Folks:
First: any good way to search the archives? I tried various google strings to no good effect. I hate to duplicate effort/messages ...
More importantly: A possible bug? Sometimes when starting SPOT_BID clusters (~30% of the time?) I'm seeing 'start' skip (apparently) "Waiting for open spot requests to become active..." and just process the master. When it works correctly, I see:
>>> Launching node001 (ami: ami-12b6477b, type: cc1.4xlarge)
SpotInstanceRequest:sir-9f38a214
>>> Launching node002 (ami: ami-12b6477b, type: cc1.4xlarge)
SpotInstanceRequest:sir-c4505a11
>>> Launching node003 (ami: ami-12b6477b, type: cc1.4xlarge)
SpotInstanceRequest:sir-cbb32414
>>> Waiting for cluster to come up... (updating every 20s)
>>> Waiting for open spot requests to become active...
0/3 | | 0%
When it doesn't work correctly, I see the following, where it skips the highlighted section above and goes straight to 'Waiting for all nodes', and the count is /1 instead of /4 (or whatever the CLUSTER_SIZE is).
# starcluster start -c spottest spottest
StarCluster - (
http://web.mit.edu/starcluster) (v. 0.93.3)
Software Tools for Academics and Researchers (STAR)
Please submit bug reports to starcluster_at_mit.edu
>>> Validating cluster template settings...
>>> Cluster template settings are valid
>>> Starting cluster...
>>> Launching a 4-node cluster...
>>> Launching master node (ami: ami-12b6477b, type: cc1.4xlarge)...
>>> Creating security group _at_sc-spottest...
>>> Opening tcp port range 22-22 for CIDR XXXXXXXXXX/22
>>> Creating placement group _at_sc-spottest...
Reservation:r-02fbac61
>>> Launching node001 (ami: ami-12b6477b, type: cc1.4xlarge)
SpotInstanceRequest:sir-6cb0f014
>>> Launching node002 (ami: ami-12b6477b, type: cc1.4xlarge)
SpotInstanceRequest:sir-b0ff9e11
>>> Launching node003 (ami: ami-12b6477b, type: cc1.4xlarge)
SpotInstanceRequest:sir-2ef6f814
>>> Waiting for cluster to come up... (updating every 20s)
>>> Waiting for all nodes to be in a 'running' state...
1/1 |||||||||||||||||||||||||||||||||||||||||||||||||||||||||||||||||||| 100%
>>> Waiting for SSH to come up on all nodes...

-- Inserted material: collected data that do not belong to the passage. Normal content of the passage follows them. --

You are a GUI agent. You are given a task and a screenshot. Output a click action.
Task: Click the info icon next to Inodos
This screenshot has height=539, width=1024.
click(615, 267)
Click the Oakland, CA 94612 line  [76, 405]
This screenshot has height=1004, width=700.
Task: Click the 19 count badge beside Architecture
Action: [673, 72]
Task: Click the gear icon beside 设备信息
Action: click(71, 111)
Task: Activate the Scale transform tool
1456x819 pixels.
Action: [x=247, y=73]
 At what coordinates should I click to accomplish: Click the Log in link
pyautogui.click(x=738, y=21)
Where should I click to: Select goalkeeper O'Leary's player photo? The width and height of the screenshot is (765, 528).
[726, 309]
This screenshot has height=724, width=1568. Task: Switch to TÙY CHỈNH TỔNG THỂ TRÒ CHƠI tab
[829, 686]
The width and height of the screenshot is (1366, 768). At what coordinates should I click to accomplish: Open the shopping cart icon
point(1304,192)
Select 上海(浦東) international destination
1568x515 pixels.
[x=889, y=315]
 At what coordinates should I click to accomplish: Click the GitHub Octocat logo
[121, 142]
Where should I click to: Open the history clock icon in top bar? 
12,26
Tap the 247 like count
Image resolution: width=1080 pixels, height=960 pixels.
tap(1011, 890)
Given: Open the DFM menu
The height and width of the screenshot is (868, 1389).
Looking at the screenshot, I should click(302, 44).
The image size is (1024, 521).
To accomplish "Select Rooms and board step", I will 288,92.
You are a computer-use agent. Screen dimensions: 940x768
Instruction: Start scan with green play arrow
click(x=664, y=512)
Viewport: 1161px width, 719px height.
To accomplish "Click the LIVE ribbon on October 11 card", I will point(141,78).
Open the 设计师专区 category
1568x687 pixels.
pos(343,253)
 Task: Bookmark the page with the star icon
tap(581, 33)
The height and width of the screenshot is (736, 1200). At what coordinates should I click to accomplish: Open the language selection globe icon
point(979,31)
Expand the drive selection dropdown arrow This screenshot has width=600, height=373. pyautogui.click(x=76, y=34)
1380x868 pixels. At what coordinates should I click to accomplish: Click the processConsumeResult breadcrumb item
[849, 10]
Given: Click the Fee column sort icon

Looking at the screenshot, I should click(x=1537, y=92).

1/1 |||||||||||||||||||||||||||||||||||||||||||||||||||||||||||||||||||| 100%
>>> Waiting for cluster to come up took 3.547 mins
>>> The master node is ec2-184-72-156-11.compute-1.amazonaws.com
I haven't tried this with anything but 'bigger' stuff (cc1 & cc2), so don't know if that has any bearing on the situation. My config:
[global]
DEFAULT_TEMPLATE=Rcluster
ENABLE_EXPERIMENTAL=True
REFRESH_INTERVAL=20
[aws info]
AWS_ACCESS_KEY_ID = XXXXXXXXXXXX
AWS_SECRET_ACCESS_KEY = XXXXXXXXXXXXX
AWS_USER_ID = XXXXXXXXXXX
EC2_CERT = XXXXXXXXXXX.pem
EC2_PRIVATE_KEY = XXXXXXXXXXXXX.pem
[key mykey]
KEY_LOCATION=XXXXXXXXXXXXXXX.pem
[cluster spottest]
KEYNAME = mykey
CLUSTER_SIZE = 4
CLUSTER_USER = sgeadmin
CLUSTER_SHELL = bash
NODE_IMAGE_ID = ami-12b6477b
NODE_INSTANCE_TYPE = cc1.4xlarge
AVAILABILITY_ZONE = us-east-1c
VOLUMES = Rlocal-spottest
PLUGINS = setup-centos
PERMISSIONS = ssh-local
SPOT_BID = 1.50
[volume Rlocal-spottest]
VOLUME_ID = vol-XXXXXXXXXX
MOUNT_PATH = /usr/local
[plugin setup-centos]
setup_class = setup-centos.PackageInstaller
pkg_to_install = R
[permission ssh-local]
protocol = tcp
from_port = 22
to_port = 22
cidr_ip = XXXXXXXXXXX/22
This exact config works sometimes, other times not. Thanks for listening, or any advice you might have.
-Hugh
Received on Thu Apr 12 2012 - 13:30:16 EDT